Wanted: A Trump Team Foreign-Policy Plan with Democratic Values

June 5, 2017 Topic: Security Region: United States Blog Brand: The Buzz Tags: Donald TrumpForeign PolicyUnited StatesWashington

Wanted: A Trump Team Foreign-Policy Plan with Democratic Values

In the current global context of rising authoritarianism and closing civic space, consistent, public omission of U.S. values equals public abandonment of U.S. values.

 

National Security Advisor Lt. Gen. H. R. McMaster and National Economic Council Director Gary Cohn offered a defense of President Trump’s “America First” foreign policy in a Wall Street Journal op-ed last week, and of how well it played during the president’s trip to the Middle East and Europe. For those of us holding out hope that some senior White House official may yet emerge as a spokesperson for American values of democracy, rule of law and human rights, the op-ed reinforced that the Trump administration’s foreign policy will not champion those foundational values.

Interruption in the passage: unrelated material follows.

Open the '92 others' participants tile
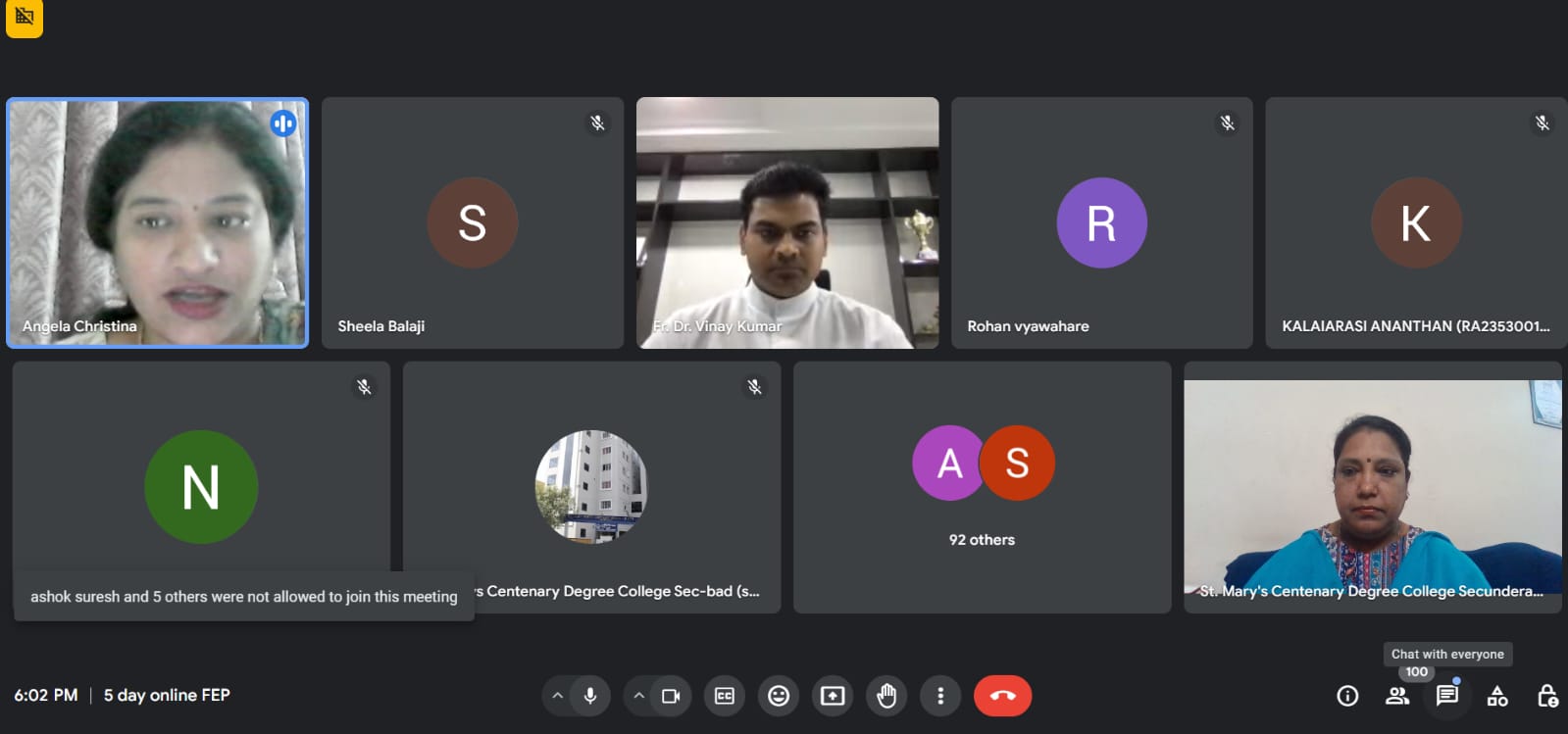 pyautogui.click(x=982, y=487)
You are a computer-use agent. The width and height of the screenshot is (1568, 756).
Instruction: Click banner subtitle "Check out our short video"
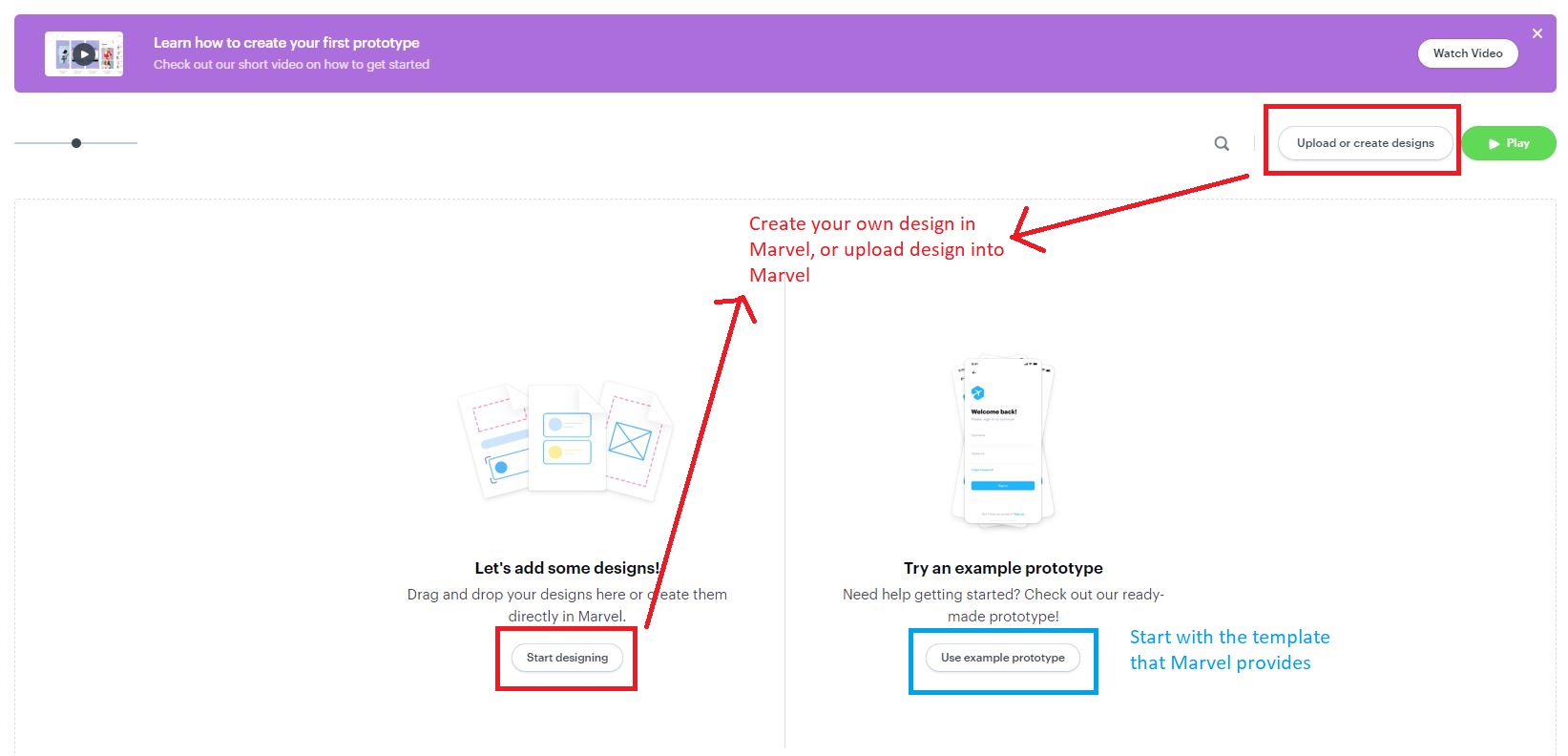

McMaster and Cohn laid out three vital interests: A) the safety and security of U.S. citizens; B) American economic prosperity; and C) strong alliances and economically thriving partners. These are, of course, indisputable. What is remarkable, however, is that the entire opinion piece made no mention of the governing system that underpins U.S. domestic security and prosperity—nor did it convey any U.S. preference for the kind of political order that best promotes global peace and prosperity. In other words, by not including democratic principles as one of the pillars of American foreign policy, the administration is breaking with a century of both Republican and Democratic precedent.

 

There are a few plausible reasons for this avoidance. First, the administration might believe that the United States shouldn’t judge another country’s way of governing itself; besides, America’s democracy is always a work in progress. Despite an element of truth here, this approach is short-sighted and misguided. It surrenders one of America’s most powerful tools of influence: the moral and philosophical strength of our values. Defending freedom and rights around the world need not be an act of moralizing or an affront to sovereignty. Rather, it means lending our support to forces striving to advance democracy and the rule of law.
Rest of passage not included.